Eu não gostei do desenrolar da luta
Foi uma das únicas coisas que eu não curti. Vi o meme abaixo, e, bem, é basicamente isso:


Faltou um pouco de sambalelê na história nessa parte. "Salve a Martha", falado pelo Superman lembra do Bruce quando sua mãe, Martha Wayne morreu quando era criança. E aí o Batman, lutando ferozmente no modo terminator do nada para, e se ouvem, e viram BFF, e resolver marcar um encontro. Ele leva a Talia Al-ghul e o Clark leva a Lois pra passearem juntos no parque.

Eu gostei do Alfred
O Alfred sempre é, junto de tantos outros, como a Oráculo (Barbara Gordon) o braço-direito do Bruce. Como o filme não pode ter duração de uma semana, não tem como apresentar todos os caras que ajudam o Batman. Mas nesse filme esqueça o Alfred como o mordomo careca que serve apenas pra ouvir os desabafos ou curar os ferimentos do Bruce Wayne. A começar pelo fato de que o ator é ninguém menos que o Jeremy Irons!


Não tem mais o que inventar no Batman. E eu não gosto do Batman. Eu gosto dos vilões do Batman. Batman em si é só um doido com capa preta socando bandido que o Datena mostra na tevê. Mas o Alfred desse filme é algo completamente novo! Totalmente badass, mil e uma utilidades, cara de poucos amigos, e muito mais imponente do que o Ben Affleck. E olha que não ficou tão ruim o Batman dele, viu? Fico imaginando o Lucius Fox badass nesse estilo também. Vai ser fudido.

Eu gostei dos dilemas do Superman
É, não tá fácil pra ninguém! Fácil era na época que o Superman era um cara que salvava aviões de caírem ou prendia bandidos. Assim como em O Homem de Aço, parece que o objetivo desses diretores é "marvelizar" o Superman, dando pra ele dilemas do século XXI que deixariam o pobre Peter Parker parecendo um universitário comum como qualquer outro.


Eu não sei se gosto disso, na verdade. Eu gosto do Superman como o pica das galáxias acima do bem e do mal. Superman não precisa de dilemas, ele é foda naturalmente, não tem o que argumentar. Ponto final. Mas entendo que pras gerações atuais precisam admirar o cara mostrando os podres dele. E não tem como negar que o filme mostra muito dessa adoração que as pessoas criariam pelo Superman - e não entenderem que ele é apenas uma pessoa querendo fazer o bem. Só isso (algo bem explorado no seriado da Supergirl).

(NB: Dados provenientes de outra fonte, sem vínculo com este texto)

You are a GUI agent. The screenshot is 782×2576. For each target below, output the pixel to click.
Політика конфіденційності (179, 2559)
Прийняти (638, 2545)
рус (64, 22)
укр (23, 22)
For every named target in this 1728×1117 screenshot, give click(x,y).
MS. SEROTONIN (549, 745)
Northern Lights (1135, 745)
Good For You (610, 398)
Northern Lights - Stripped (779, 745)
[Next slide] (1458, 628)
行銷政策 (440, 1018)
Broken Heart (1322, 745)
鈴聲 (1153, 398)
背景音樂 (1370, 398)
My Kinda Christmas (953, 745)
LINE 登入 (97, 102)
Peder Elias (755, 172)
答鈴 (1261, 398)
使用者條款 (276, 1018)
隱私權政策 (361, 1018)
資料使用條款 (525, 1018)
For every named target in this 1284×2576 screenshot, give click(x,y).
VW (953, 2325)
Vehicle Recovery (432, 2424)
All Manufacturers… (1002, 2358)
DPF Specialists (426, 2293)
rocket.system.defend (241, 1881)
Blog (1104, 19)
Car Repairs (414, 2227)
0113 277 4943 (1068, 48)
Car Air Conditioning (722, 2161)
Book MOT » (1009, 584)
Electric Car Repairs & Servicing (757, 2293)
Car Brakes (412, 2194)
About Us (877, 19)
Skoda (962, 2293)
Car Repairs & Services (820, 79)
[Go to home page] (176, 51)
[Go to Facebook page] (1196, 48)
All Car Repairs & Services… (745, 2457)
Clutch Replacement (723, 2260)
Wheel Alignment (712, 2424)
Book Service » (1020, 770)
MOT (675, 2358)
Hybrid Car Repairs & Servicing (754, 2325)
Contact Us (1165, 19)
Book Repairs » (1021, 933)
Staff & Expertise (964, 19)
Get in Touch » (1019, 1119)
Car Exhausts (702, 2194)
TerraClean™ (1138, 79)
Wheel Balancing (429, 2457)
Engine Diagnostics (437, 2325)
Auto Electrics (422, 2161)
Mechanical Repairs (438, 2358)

Mas como existem trocentos dilemas que o Superman/Clark Kent têm, não dá pra mostrar todos. No primeiro era mais o dilema dele em ser um herói ou não. Nesse segundo o dilema dele é o fato dele ser glorificado igual um messias de capa vermelha. Talvez no terceiro pode ser o dilema de "e se o Superman, avatar a justiça, perder o controle dos seus atos", minha sugestão! (e sim, Superman é meu herói favorito)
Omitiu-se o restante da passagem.